--- RECORDS SHOWN ---

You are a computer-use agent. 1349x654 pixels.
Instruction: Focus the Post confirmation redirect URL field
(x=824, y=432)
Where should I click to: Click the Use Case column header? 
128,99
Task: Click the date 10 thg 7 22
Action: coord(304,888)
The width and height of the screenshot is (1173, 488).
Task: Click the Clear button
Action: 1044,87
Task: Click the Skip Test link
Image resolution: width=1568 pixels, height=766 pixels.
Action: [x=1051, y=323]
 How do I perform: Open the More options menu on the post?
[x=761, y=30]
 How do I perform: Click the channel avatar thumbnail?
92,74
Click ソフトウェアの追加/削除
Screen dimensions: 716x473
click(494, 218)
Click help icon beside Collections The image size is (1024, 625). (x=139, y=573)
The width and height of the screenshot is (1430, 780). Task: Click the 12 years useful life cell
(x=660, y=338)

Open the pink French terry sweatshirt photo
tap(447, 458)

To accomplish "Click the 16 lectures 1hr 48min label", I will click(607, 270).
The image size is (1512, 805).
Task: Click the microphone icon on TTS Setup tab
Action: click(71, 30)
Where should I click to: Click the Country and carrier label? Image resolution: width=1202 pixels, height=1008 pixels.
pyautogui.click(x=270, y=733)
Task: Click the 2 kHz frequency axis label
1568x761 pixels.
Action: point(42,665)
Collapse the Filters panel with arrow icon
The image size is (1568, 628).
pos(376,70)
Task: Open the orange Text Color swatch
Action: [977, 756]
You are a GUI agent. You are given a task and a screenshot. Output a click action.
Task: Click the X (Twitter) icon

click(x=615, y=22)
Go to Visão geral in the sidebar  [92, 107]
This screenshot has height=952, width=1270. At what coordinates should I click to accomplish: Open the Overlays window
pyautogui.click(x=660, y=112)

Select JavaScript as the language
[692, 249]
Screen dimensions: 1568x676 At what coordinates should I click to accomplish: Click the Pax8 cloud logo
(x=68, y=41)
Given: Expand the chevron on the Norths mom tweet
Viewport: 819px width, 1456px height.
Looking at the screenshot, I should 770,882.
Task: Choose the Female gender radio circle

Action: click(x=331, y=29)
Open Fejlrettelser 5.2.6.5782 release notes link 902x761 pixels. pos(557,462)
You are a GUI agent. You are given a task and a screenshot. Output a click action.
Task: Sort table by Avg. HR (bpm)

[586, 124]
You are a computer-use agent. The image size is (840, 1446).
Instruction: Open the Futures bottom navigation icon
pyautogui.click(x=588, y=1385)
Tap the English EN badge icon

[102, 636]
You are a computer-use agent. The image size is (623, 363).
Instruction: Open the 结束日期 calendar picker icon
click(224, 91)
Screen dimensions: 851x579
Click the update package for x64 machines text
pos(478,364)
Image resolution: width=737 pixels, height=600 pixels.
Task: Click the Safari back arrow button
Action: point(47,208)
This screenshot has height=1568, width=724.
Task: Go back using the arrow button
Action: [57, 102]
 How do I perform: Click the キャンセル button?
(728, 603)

---

Please turn the material above into a numbered list with one line per item, leaving out the blank lines.

1. You are a computer-use agent. 1349x654 pixels.
2. Instruction: Focus the Post confirmation redirect URL field
3. (x=824, y=432)
4. Where should I click to: Click the Use Case column header? 
5. 128,99
6. Task: Click the date 10 thg 7 22
7. Action: coord(304,888)
8. The width and height of the screenshot is (1173, 488).
9. Task: Click the Clear button
10. Action: 1044,87
11. Task: Click the Skip Test link
12. Image resolution: width=1568 pixels, height=766 pixels.
13. Action: [x=1051, y=323]
14.  How do I perform: Open the More options menu on the post?
15. [x=761, y=30]
16.  How do I perform: Click the channel avatar thumbnail?
17. 92,74
18. Click ソフトウェアの追加/削除
19. Screen dimensions: 716x473
20. click(494, 218)
21. Click help icon beside Collections The image size is (1024, 625). (x=139, y=573)
22. The width and height of the screenshot is (1430, 780). Task: Click the 12 years useful life cell
23. (x=660, y=338)
24. Open the pink French terry sweatshirt photo
25. tap(447, 458)
26. To accomplish "Click the 16 lectures 1hr 48min label", I will click(607, 270).
27. The image size is (1512, 805).
28. Task: Click the microphone icon on TTS Setup tab
29. Action: click(71, 30)
30. Where should I click to: Click the Country and carrier label? Image resolution: width=1202 pixels, height=1008 pixels.
31. pyautogui.click(x=270, y=733)
32. Task: Click the 2 kHz frequency axis label
33. 1568x761 pixels.
34. Action: point(42,665)
35. Collapse the Filters panel with arrow icon
36. The image size is (1568, 628).
37. pos(376,70)
38. Task: Open the orange Text Color swatch
39. Action: [977, 756]
40. You are a GUI agent. You are given a task and a screenshot. Output a click action.
41. Task: Click the X (Twitter) icon
42. click(x=615, y=22)
43. Go to Visão geral in the sidebar  [92, 107]
44. This screenshot has height=952, width=1270. At what coordinates should I click to accomplish: Open the Overlays window
45. pyautogui.click(x=660, y=112)
46. Select JavaScript as the language
47. [692, 249]
48. Screen dimensions: 1568x676 At what coordinates should I click to accomplish: Click the Pax8 cloud logo
49. (x=68, y=41)
50. Given: Expand the chevron on the Norths mom tweet
51. Viewport: 819px width, 1456px height.
52. Looking at the screenshot, I should 770,882.
53. Task: Choose the Female gender radio circle
54. Action: click(x=331, y=29)
55. Open Fejlrettelser 5.2.6.5782 release notes link 902x761 pixels. pos(557,462)
56. You are a GUI agent. You are given a task and a screenshot. Output a click action.
57. Task: Sort table by Avg. HR (bpm)
58. [586, 124]
59. You are a computer-use agent. The image size is (840, 1446).
60. Instruction: Open the Futures bottom navigation icon
61. pyautogui.click(x=588, y=1385)
62. Tap the English EN badge icon
63. [102, 636]
64. You are a computer-use agent. The image size is (623, 363).
65. Instruction: Open the 结束日期 calendar picker icon
66. click(224, 91)
67. Screen dimensions: 851x579
68. Click the update package for x64 machines text
69. pos(478,364)
70. Image resolution: width=737 pixels, height=600 pixels.
71. Task: Click the Safari back arrow button
72. Action: point(47,208)
73. This screenshot has height=1568, width=724.
74. Task: Go back using the arrow button
75. Action: [57, 102]
76.  How do I perform: Click the キャンセル button?
77. (728, 603)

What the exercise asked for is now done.